Extracted data

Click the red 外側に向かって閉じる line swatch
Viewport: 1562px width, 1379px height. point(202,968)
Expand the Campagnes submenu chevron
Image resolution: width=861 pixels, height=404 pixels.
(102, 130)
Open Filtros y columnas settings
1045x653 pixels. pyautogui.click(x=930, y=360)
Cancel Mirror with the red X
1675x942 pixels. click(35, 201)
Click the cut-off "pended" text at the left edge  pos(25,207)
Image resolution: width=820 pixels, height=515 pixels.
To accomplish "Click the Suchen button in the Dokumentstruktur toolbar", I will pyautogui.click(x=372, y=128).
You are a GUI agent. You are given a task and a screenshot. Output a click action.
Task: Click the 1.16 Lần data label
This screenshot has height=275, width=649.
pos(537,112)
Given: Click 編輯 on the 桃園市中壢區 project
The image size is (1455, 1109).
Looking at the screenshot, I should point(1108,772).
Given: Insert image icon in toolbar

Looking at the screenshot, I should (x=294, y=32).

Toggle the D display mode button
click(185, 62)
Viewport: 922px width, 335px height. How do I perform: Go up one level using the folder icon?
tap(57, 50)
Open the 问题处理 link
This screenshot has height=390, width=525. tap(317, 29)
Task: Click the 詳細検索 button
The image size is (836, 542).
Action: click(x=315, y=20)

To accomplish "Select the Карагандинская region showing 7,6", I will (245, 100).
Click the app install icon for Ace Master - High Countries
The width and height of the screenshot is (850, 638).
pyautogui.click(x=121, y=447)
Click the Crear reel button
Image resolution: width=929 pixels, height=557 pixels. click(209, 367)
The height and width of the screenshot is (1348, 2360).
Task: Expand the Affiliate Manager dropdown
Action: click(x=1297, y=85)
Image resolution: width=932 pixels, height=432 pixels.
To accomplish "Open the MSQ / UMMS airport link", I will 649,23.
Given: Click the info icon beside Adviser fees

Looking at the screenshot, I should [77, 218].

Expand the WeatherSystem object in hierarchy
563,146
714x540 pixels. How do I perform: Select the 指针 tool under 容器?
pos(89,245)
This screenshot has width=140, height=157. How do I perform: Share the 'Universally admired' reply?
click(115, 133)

Your goal
Could you reproduce every one of the records above, word for word and in the same order?

The answer
Click the red 外側に向かって閉じる line swatch
Viewport: 1562px width, 1379px height. point(202,968)
Expand the Campagnes submenu chevron
Image resolution: width=861 pixels, height=404 pixels.
(102, 130)
Open Filtros y columnas settings
1045x653 pixels. pyautogui.click(x=930, y=360)
Cancel Mirror with the red X
1675x942 pixels. click(35, 201)
Click the cut-off "pended" text at the left edge  pos(25,207)
Image resolution: width=820 pixels, height=515 pixels.
To accomplish "Click the Suchen button in the Dokumentstruktur toolbar", I will pyautogui.click(x=372, y=128).
You are a GUI agent. You are given a task and a screenshot. Output a click action.
Task: Click the 1.16 Lần data label
This screenshot has height=275, width=649.
pos(537,112)
Given: Click 編輯 on the 桃園市中壢區 project
The image size is (1455, 1109).
Looking at the screenshot, I should point(1108,772).
Given: Insert image icon in toolbar

Looking at the screenshot, I should (x=294, y=32).

Toggle the D display mode button
click(185, 62)
Viewport: 922px width, 335px height. How do I perform: Go up one level using the folder icon?
tap(57, 50)
Open the 问题处理 link
This screenshot has height=390, width=525. tap(317, 29)
Task: Click the 詳細検索 button
The image size is (836, 542).
Action: click(x=315, y=20)

To accomplish "Select the Карагандинская region showing 7,6", I will (245, 100).
Click the app install icon for Ace Master - High Countries
The width and height of the screenshot is (850, 638).
pyautogui.click(x=121, y=447)
Click the Crear reel button
Image resolution: width=929 pixels, height=557 pixels. click(209, 367)
The height and width of the screenshot is (1348, 2360).
Task: Expand the Affiliate Manager dropdown
Action: click(x=1297, y=85)
Image resolution: width=932 pixels, height=432 pixels.
To accomplish "Open the MSQ / UMMS airport link", I will 649,23.
Given: Click the info icon beside Adviser fees

Looking at the screenshot, I should [77, 218].

Expand the WeatherSystem object in hierarchy
563,146
714x540 pixels. How do I perform: Select the 指针 tool under 容器?
pos(89,245)
This screenshot has width=140, height=157. How do I perform: Share the 'Universally admired' reply?
click(115, 133)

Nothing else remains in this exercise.